Der Regen

„Der Regen lässt sich nicht verbergen! Alles grünt und blüht. Jetzt werden auch die Bäume erwachen! Aber regnet es am ersten Pfingsttage, so ist die halbe Nahrung hin“ (die, welche im Getreide, in Kartoffeln u. s. w. im Felde steht). —

Um genügend Regen für die Feldfrüchte zu erlangen, werden an Samstagen Wallfahrten nach Maria-Trenz (zwei Stunden unterhalb Sterzing) unternommen. „Der alte Wolf sagt, er gehe nicht mehr um Regen bitten, nass wäre es im Felde noch immer genug.“ — Der geht nicht um Regen bitten, weil die Fremden den nicht mögen, sagen die Bauern.


Im Sommer 1883 regnete es zur Erntezeit unaufhörlich. Die Leute konnten die Ernte nicht hereinbringen. Endlich schien die Sonne; doch es war kein Arbeitstag, sondern ein Sonntag. Der Kurat verkündigte nach der Predigt, dass, wenn die Bauern diesen Sonntag auf dem Felde arbeiten wollten, das keine Sünde wäre.

Trotzdem hörten wir im Hause und auf den Gassen sagen: „Mir ist es nicht drum zu tun, zu arbeiten." Am Nachmittag gingen wir stundenweit ins Pflerschtal, sahen aber nur vereinzelt einen Mann im Getreide beschäftigt, einen anderen das Korn hereintragen und gegen Abend ein Paar Mädchen im Sonntagsstaat, die die vom Regen und Wind umgeworfenen Schöwer wieder aufrichteten.

Montag regnete es wieder, Erchtags (Dienstags) ebenfalls und so fort die Woche durch, und was nicht von der Ernte hereingekommen war, ging verloren.

„Sie haben es früher gelobt, den Tag der Wetterherrn zu feiern, jetzt tut es niemand mehr, da tun die Herrn auch, was sie wollen! Oder wie ist das? Sie sprechen doch auf der Kanzel selbst von den abgebrachten Feiertägen, — haben die Leut' sie nur für eine Weile verlobt?"

Angezeigte Daten:
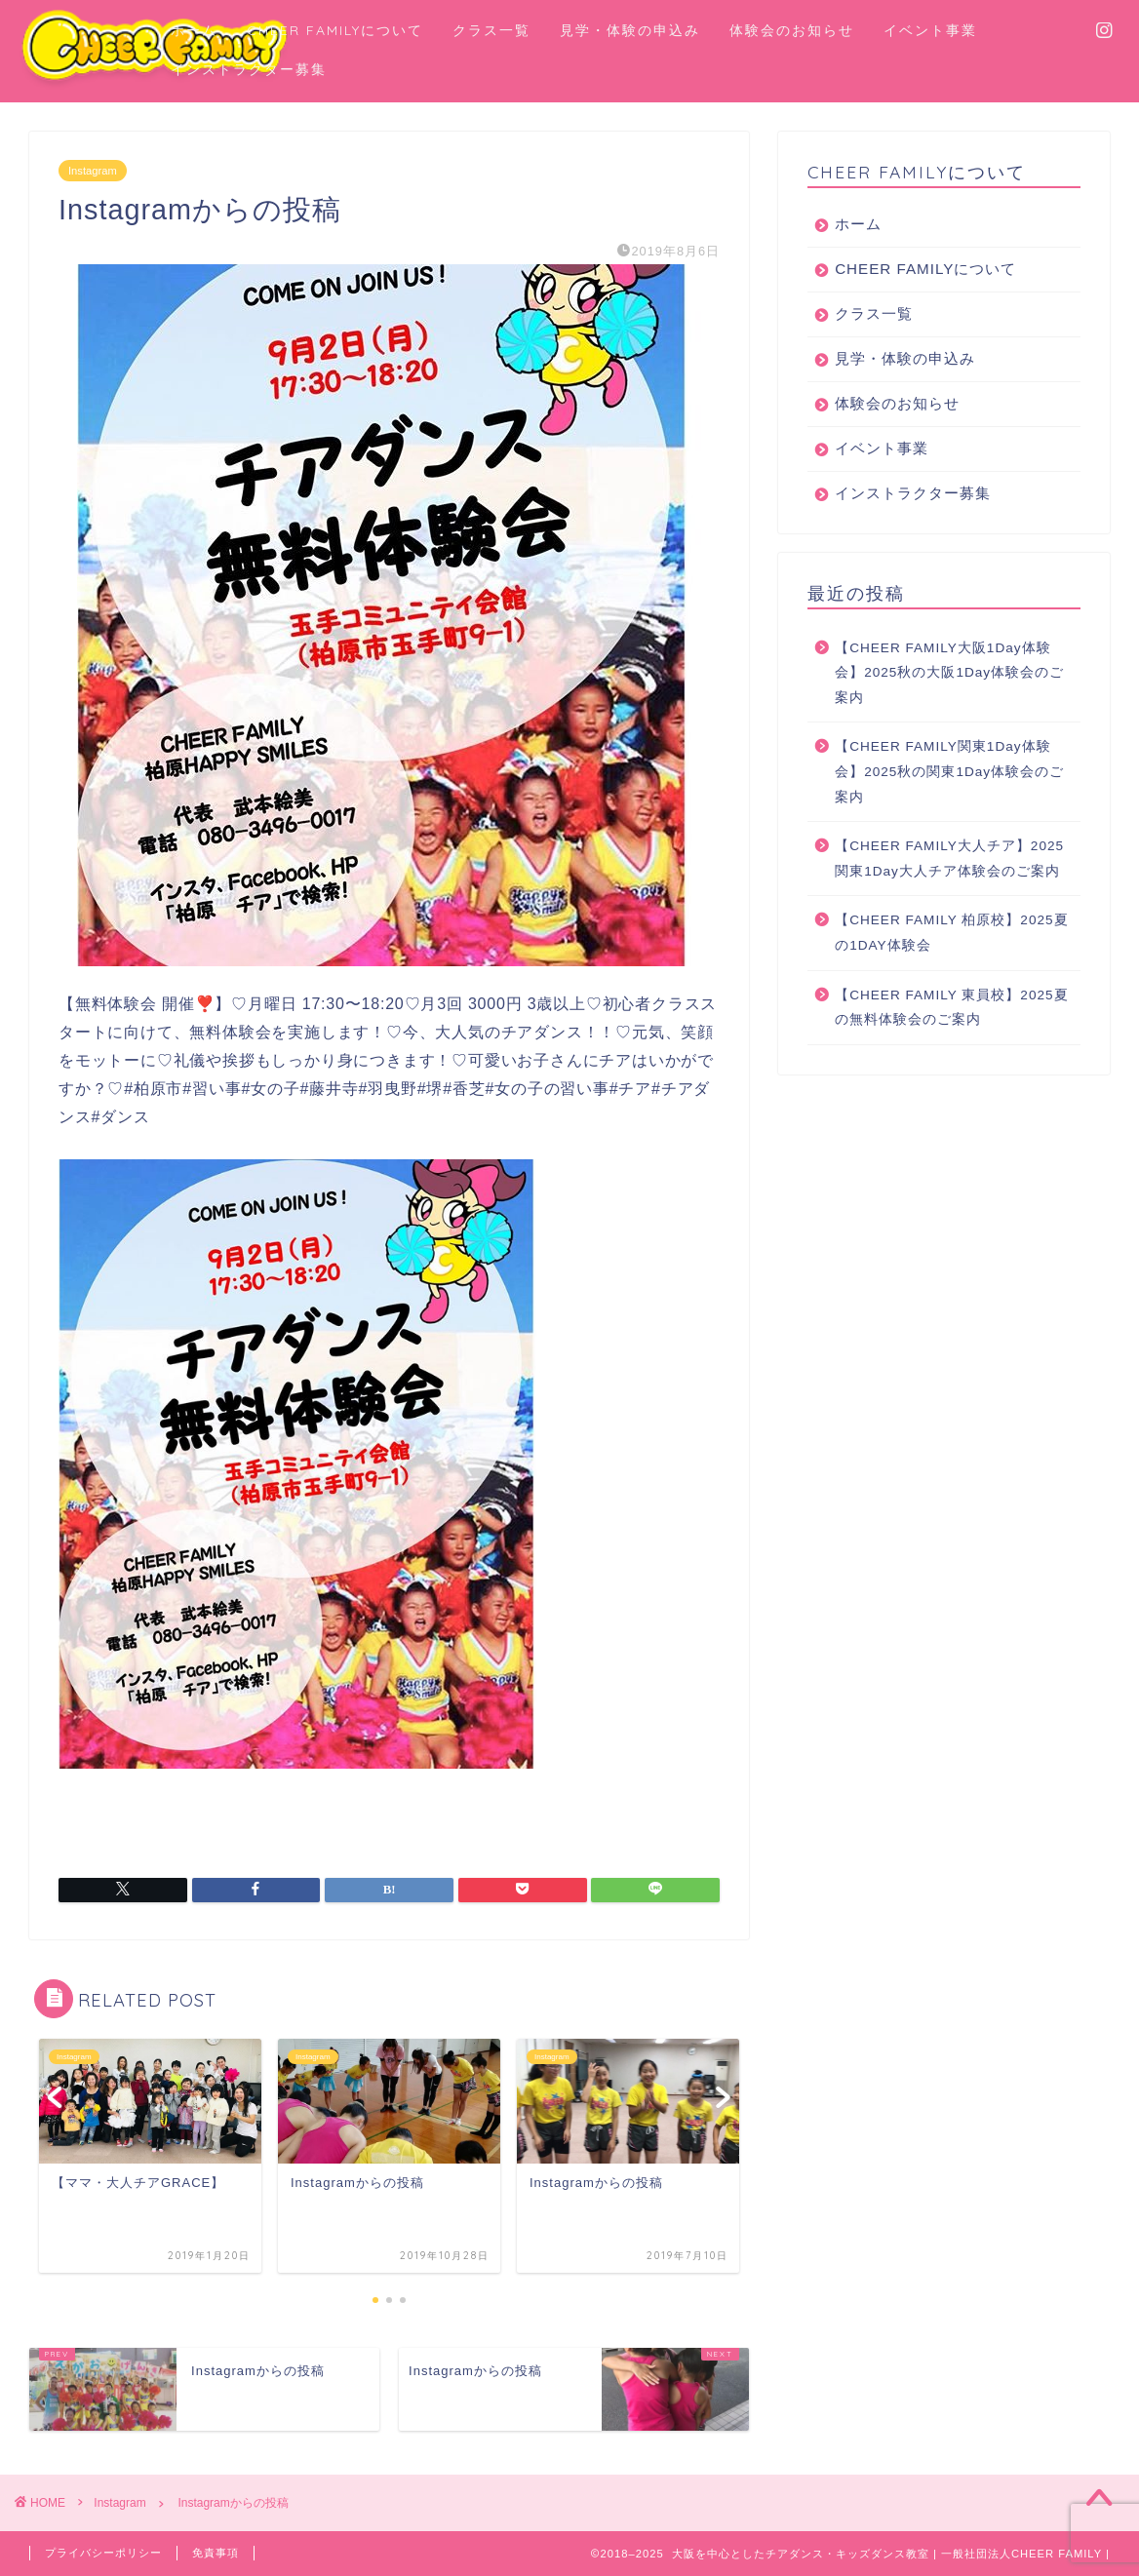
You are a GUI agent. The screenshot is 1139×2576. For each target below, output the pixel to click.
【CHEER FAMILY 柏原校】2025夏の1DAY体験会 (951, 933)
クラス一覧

Übungsaufgaben:
• 1. Geben Sie den Abschnitt aus dem Textauszug wortgetreu wieder, der mit "Im Sommer 1883" beginnt und sich bis einschließlich "keine Sünde wäre." erstreckt.
• 2. In welchem Jahr regnete es laut dem Textauszug zur Erntezeit unaufhörlich?

Lösungen in Reihenfolge:
• 1.
Im Sommer 1883 regnete es zur Erntezeit unaufhörlich. Die Leute konnten die Ernte nicht hereinbringen. Endlich schien die Sonne; doch es war kein Arbeitstag, sondern ein Sonntag. Der Kurat verkündigte nach der Predigt, dass, wenn die Bauern diesen Sonntag auf dem Felde arbeiten wollten, das keine Sünde wäre.

• 2. Im Sommer 1883.